> _Supplied records_:
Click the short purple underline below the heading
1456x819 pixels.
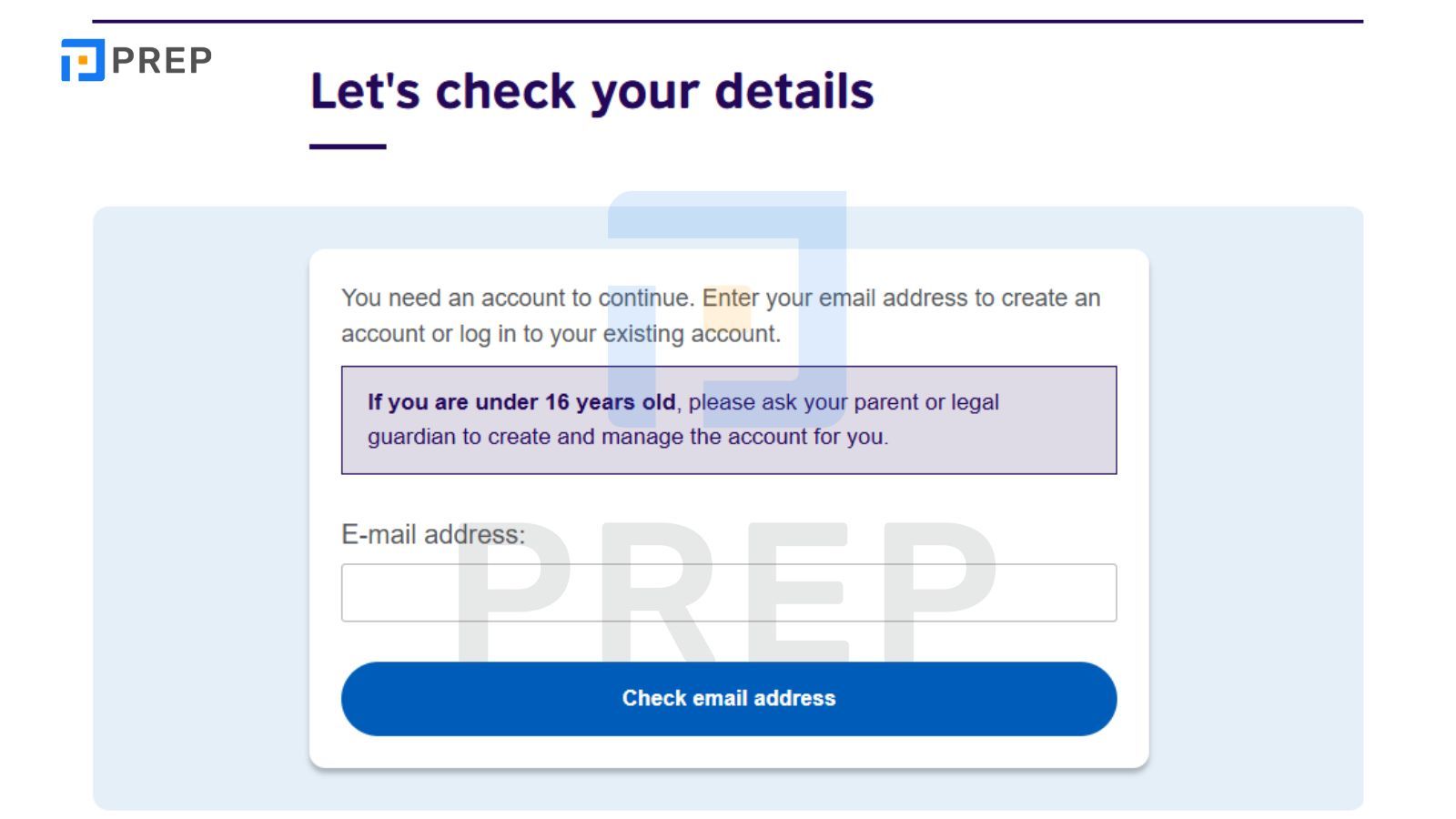(348, 147)
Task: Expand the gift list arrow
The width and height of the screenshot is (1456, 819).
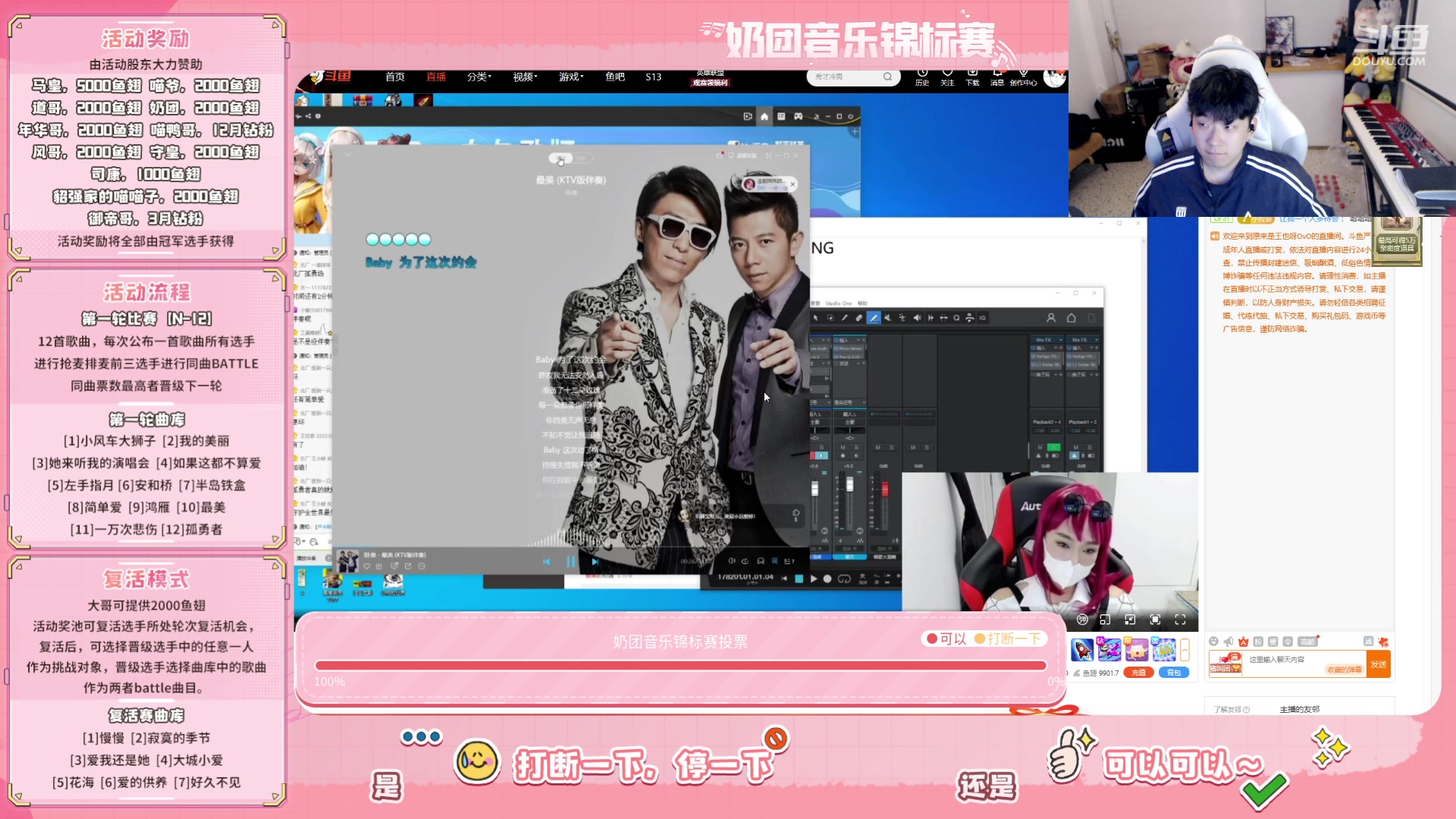Action: (x=1185, y=650)
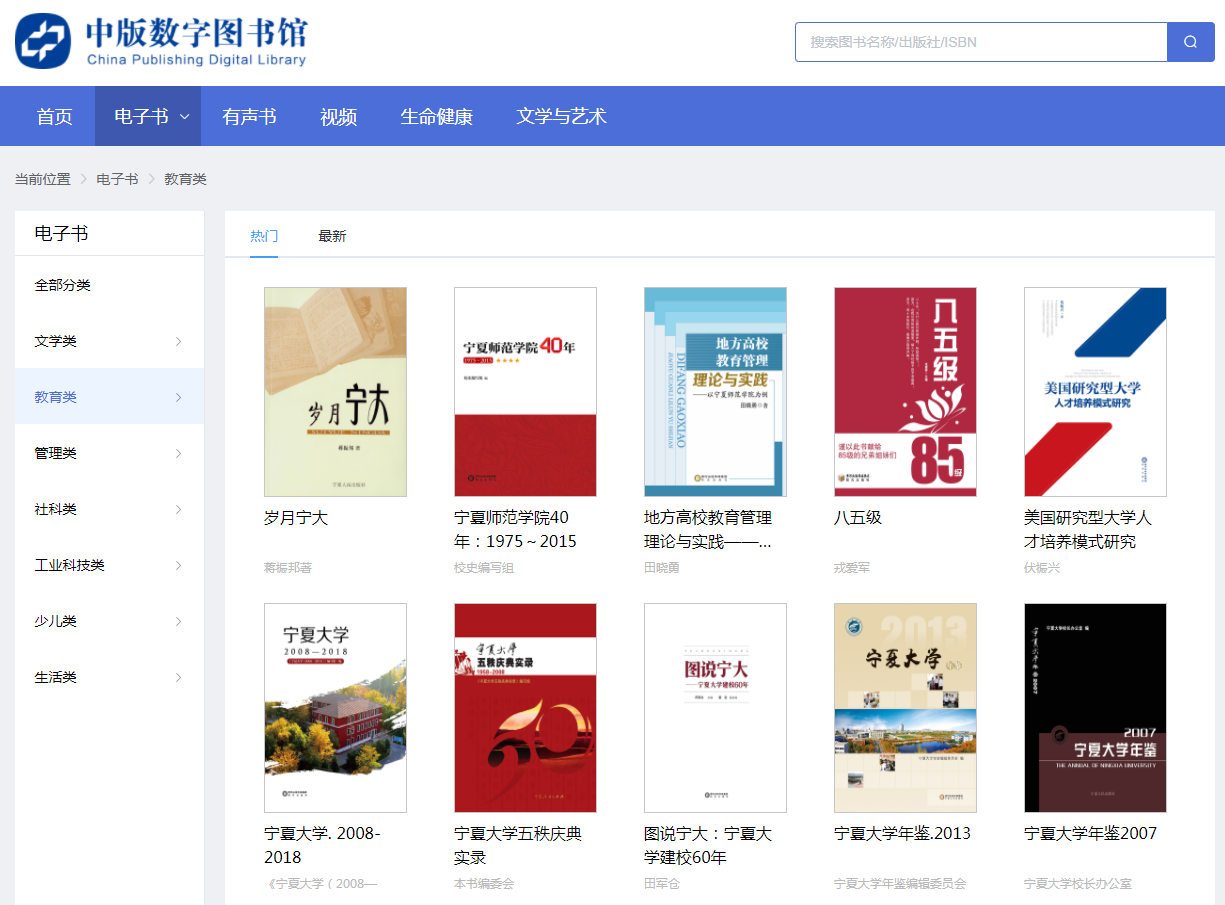Open the 图说宁大 book cover thumbnail
Screen dimensions: 1225x905
click(715, 707)
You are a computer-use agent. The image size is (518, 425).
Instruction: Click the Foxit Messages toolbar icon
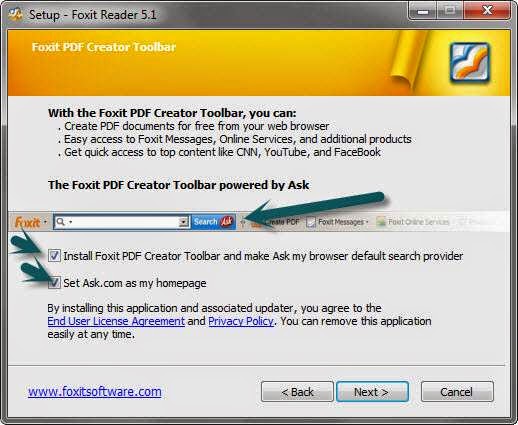pyautogui.click(x=311, y=222)
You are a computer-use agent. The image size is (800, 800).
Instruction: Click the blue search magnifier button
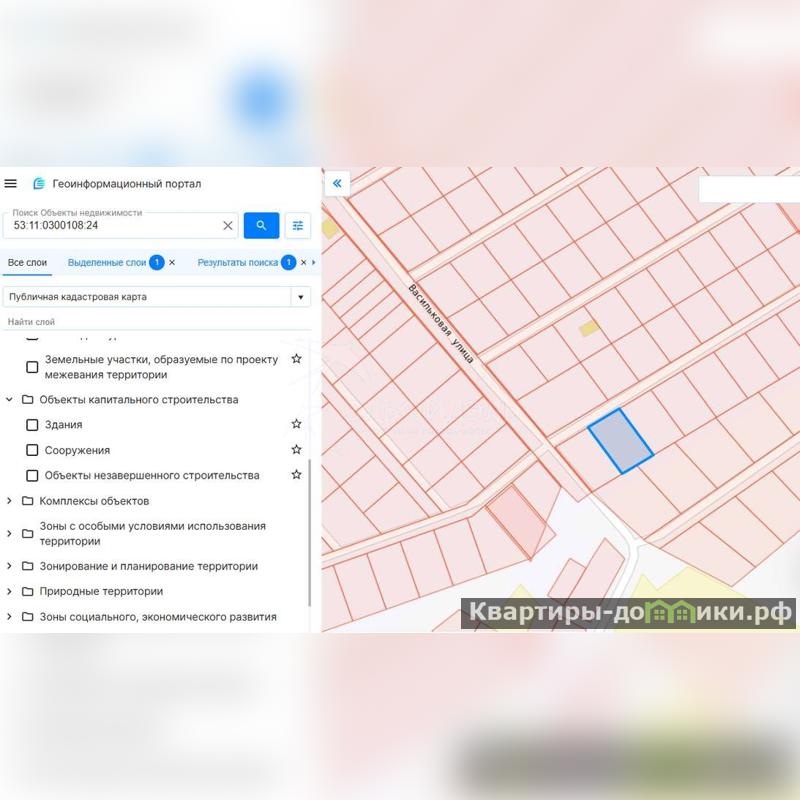[261, 226]
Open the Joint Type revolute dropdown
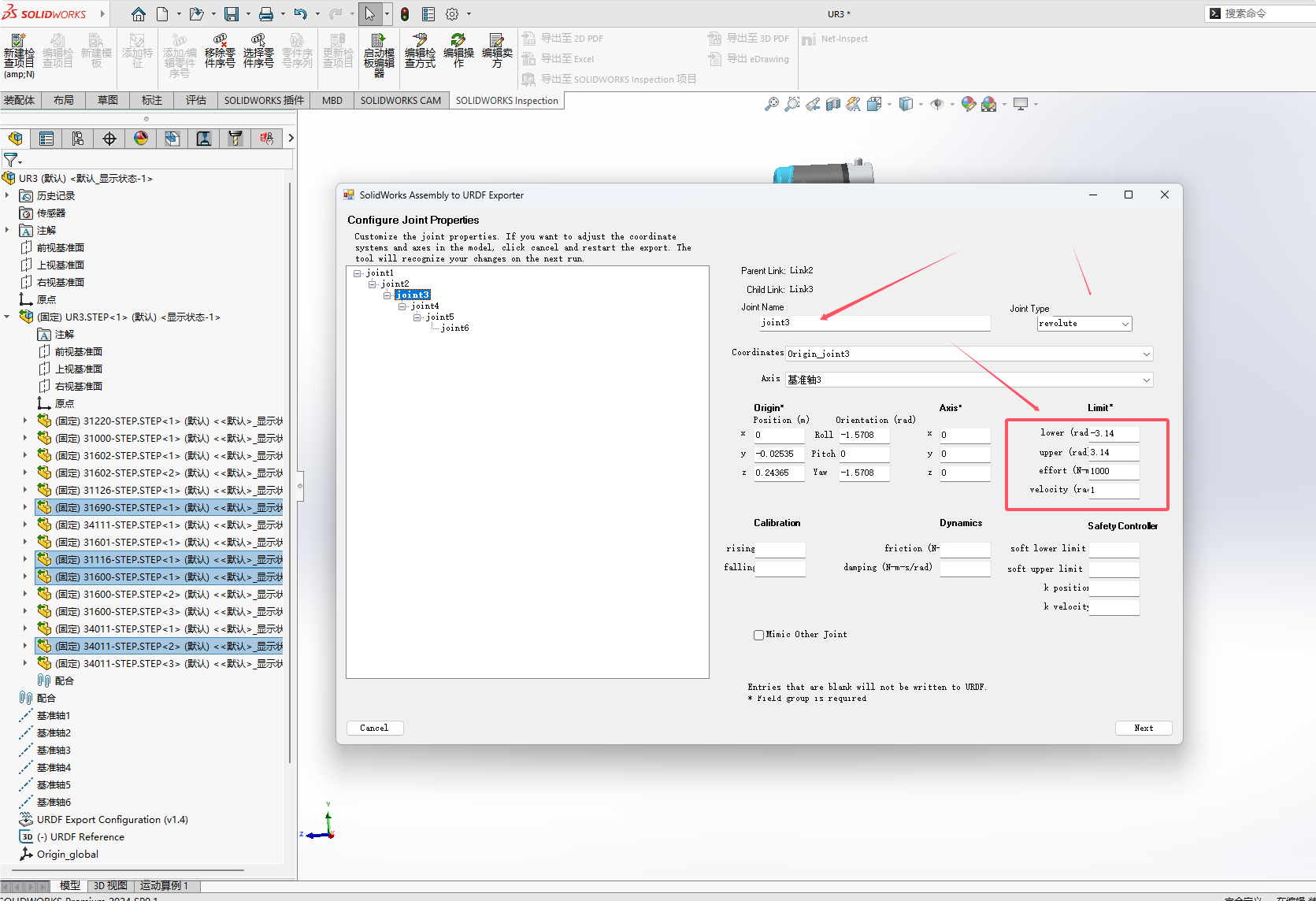 click(1124, 323)
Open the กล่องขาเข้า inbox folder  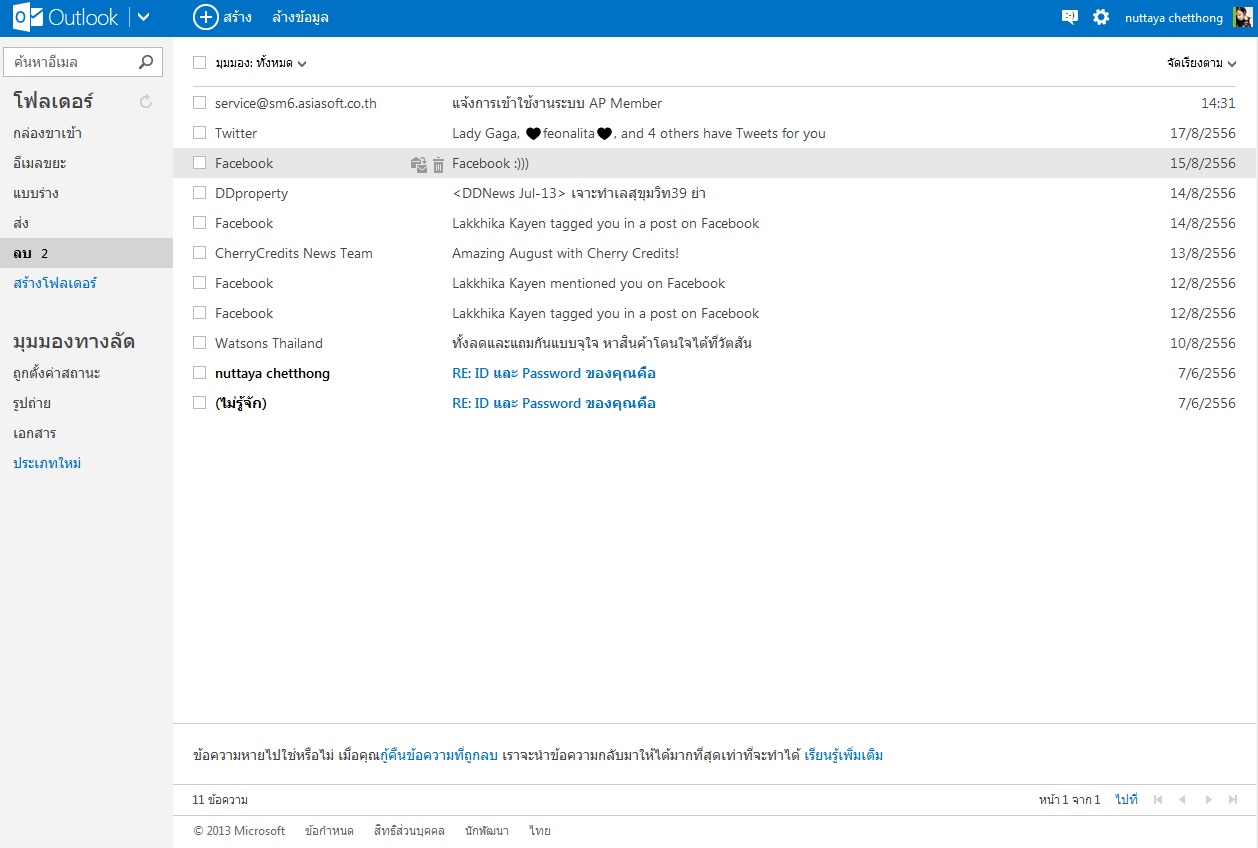tap(48, 133)
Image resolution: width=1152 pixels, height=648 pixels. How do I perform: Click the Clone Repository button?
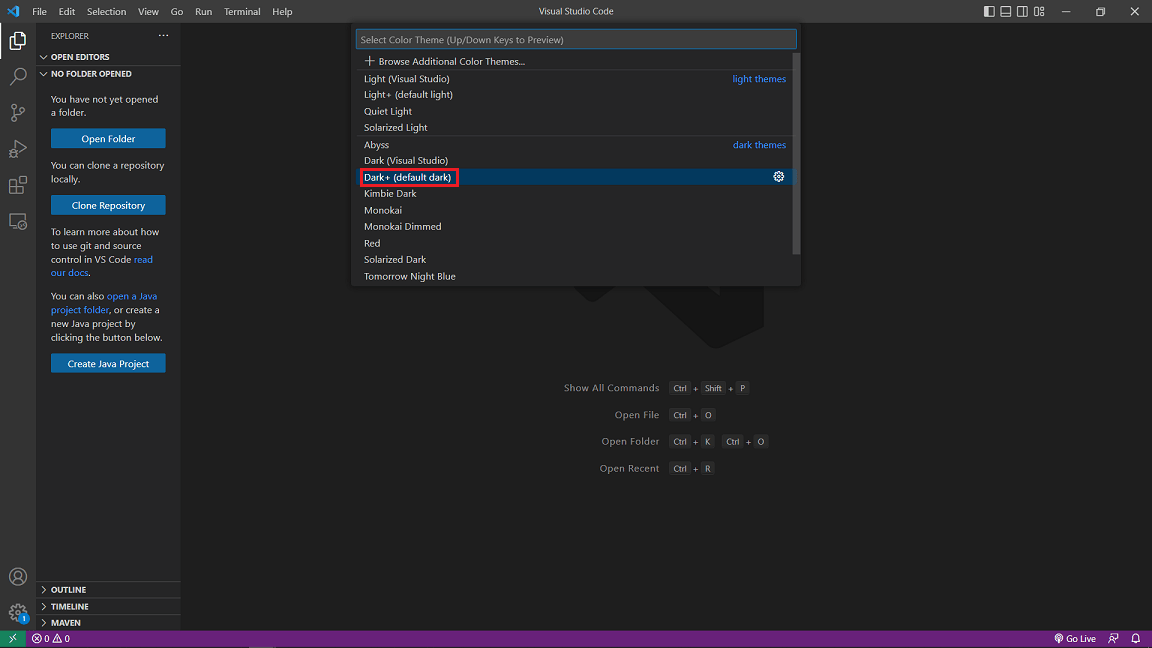click(108, 205)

> _Work required_: Pull out every line above that contains the word "button". Only count matches with the same uppercase and lowercase letters.

> _Full answer_:
Instruction: Click the blue search magnifier button
Image resolution: width=1152 pixels, height=648 pixels. How do I perform: Click the Clone Repository button?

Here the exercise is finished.